• _Request_:
Copy the stretch of material from the line containing "Where should I click to: Click the print" through the line containing "pyautogui.click(x=15, y=146)", requests included, and raise every coordinate in the answers by 51. Give only those lines.

[Records from a dataset]
────────────────

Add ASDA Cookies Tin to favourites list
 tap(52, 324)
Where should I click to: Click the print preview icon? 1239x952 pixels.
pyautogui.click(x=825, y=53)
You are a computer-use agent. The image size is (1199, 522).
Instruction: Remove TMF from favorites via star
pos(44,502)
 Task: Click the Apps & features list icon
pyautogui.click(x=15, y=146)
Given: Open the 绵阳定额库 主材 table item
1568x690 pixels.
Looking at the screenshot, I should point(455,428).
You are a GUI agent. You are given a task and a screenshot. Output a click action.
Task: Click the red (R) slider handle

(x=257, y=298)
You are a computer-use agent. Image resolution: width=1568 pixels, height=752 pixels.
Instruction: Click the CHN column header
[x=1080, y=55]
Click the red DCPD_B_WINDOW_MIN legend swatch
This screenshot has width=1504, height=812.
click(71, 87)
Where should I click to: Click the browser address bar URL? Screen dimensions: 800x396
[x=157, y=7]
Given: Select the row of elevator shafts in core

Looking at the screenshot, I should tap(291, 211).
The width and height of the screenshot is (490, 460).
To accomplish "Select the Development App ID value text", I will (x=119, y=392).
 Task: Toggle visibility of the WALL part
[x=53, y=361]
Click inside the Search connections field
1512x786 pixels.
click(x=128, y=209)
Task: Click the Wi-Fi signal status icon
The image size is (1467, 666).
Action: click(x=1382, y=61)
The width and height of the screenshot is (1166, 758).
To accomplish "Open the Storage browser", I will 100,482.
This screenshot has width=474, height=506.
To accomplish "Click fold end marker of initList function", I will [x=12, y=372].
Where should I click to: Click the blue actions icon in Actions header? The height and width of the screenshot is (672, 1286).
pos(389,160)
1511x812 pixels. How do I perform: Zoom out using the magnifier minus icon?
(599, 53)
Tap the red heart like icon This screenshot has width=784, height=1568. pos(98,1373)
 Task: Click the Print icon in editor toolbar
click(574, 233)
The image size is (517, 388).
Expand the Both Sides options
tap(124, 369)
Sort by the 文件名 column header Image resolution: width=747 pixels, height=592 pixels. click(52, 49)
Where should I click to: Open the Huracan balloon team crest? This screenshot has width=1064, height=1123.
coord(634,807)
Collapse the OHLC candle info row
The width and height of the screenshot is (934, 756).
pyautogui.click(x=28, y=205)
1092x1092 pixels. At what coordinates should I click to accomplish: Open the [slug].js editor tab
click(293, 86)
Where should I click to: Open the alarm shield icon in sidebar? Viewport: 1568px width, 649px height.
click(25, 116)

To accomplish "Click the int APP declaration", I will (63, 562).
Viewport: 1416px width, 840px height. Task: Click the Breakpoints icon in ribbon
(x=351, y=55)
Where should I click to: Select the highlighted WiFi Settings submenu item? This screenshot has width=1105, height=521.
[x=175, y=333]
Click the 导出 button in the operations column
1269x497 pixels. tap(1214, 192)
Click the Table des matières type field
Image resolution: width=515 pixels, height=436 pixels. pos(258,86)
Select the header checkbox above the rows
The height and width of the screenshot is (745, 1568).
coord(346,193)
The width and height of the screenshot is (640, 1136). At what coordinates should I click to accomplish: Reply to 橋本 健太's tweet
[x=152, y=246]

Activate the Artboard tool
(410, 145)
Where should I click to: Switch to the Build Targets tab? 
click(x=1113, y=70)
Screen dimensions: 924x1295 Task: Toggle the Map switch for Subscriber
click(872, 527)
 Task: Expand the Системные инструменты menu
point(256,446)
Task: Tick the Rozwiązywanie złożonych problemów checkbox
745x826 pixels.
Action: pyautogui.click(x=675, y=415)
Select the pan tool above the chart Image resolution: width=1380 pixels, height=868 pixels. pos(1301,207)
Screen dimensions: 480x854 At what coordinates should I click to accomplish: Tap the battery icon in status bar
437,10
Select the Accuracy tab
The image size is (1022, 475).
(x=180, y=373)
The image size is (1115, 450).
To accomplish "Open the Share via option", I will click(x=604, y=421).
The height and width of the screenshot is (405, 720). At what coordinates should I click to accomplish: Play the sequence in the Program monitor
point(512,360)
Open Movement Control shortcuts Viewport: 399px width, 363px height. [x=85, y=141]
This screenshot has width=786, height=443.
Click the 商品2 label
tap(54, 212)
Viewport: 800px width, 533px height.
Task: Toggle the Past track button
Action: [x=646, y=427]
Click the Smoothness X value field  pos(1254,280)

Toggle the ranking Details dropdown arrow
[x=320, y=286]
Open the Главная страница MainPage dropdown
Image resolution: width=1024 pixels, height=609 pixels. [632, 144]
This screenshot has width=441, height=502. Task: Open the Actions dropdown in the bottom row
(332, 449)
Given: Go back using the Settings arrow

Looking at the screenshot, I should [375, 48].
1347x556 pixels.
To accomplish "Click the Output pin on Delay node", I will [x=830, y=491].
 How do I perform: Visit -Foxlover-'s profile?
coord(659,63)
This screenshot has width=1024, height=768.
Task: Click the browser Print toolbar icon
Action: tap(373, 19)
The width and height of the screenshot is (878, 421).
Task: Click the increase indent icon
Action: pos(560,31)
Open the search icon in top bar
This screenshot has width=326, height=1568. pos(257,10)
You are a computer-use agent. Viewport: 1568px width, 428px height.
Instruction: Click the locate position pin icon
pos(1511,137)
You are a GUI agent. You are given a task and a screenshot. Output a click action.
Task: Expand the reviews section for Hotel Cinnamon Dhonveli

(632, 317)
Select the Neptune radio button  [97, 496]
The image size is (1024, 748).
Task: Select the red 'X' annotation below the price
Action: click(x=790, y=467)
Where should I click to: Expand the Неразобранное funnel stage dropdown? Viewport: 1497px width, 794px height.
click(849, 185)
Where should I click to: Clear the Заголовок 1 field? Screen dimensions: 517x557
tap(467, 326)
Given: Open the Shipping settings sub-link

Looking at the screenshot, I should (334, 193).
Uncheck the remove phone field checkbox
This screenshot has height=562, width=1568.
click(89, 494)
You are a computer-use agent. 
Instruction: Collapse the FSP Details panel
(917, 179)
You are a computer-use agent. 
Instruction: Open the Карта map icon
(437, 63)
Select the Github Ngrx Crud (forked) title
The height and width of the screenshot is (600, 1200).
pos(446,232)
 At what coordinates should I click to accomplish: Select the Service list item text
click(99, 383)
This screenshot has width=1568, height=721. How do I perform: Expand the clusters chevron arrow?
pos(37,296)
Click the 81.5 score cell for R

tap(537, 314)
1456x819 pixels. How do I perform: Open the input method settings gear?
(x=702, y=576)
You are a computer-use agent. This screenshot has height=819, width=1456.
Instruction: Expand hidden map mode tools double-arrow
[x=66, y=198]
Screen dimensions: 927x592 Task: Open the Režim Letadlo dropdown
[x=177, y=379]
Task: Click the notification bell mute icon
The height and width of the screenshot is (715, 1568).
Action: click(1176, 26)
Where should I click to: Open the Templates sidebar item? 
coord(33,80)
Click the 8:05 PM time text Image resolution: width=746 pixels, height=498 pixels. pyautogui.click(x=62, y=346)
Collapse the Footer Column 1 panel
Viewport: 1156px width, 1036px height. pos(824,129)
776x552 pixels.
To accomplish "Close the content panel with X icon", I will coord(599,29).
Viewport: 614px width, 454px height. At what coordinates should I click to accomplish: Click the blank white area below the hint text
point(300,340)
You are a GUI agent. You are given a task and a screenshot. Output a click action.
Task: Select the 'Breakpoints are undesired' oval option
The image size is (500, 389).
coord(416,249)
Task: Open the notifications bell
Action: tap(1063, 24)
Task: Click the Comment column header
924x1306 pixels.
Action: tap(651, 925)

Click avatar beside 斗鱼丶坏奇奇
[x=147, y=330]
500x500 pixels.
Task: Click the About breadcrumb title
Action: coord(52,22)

────────────────

• _In response_:
Where should I click to: Click the print preview icon? 1239x952 pixels.
pyautogui.click(x=876, y=104)
You are a computer-use agent. The image size is (1199, 522).
Instruction: Remove TMF from favorites via star
pos(95,553)
 Task: Click the Apps & features list icon
pyautogui.click(x=66, y=197)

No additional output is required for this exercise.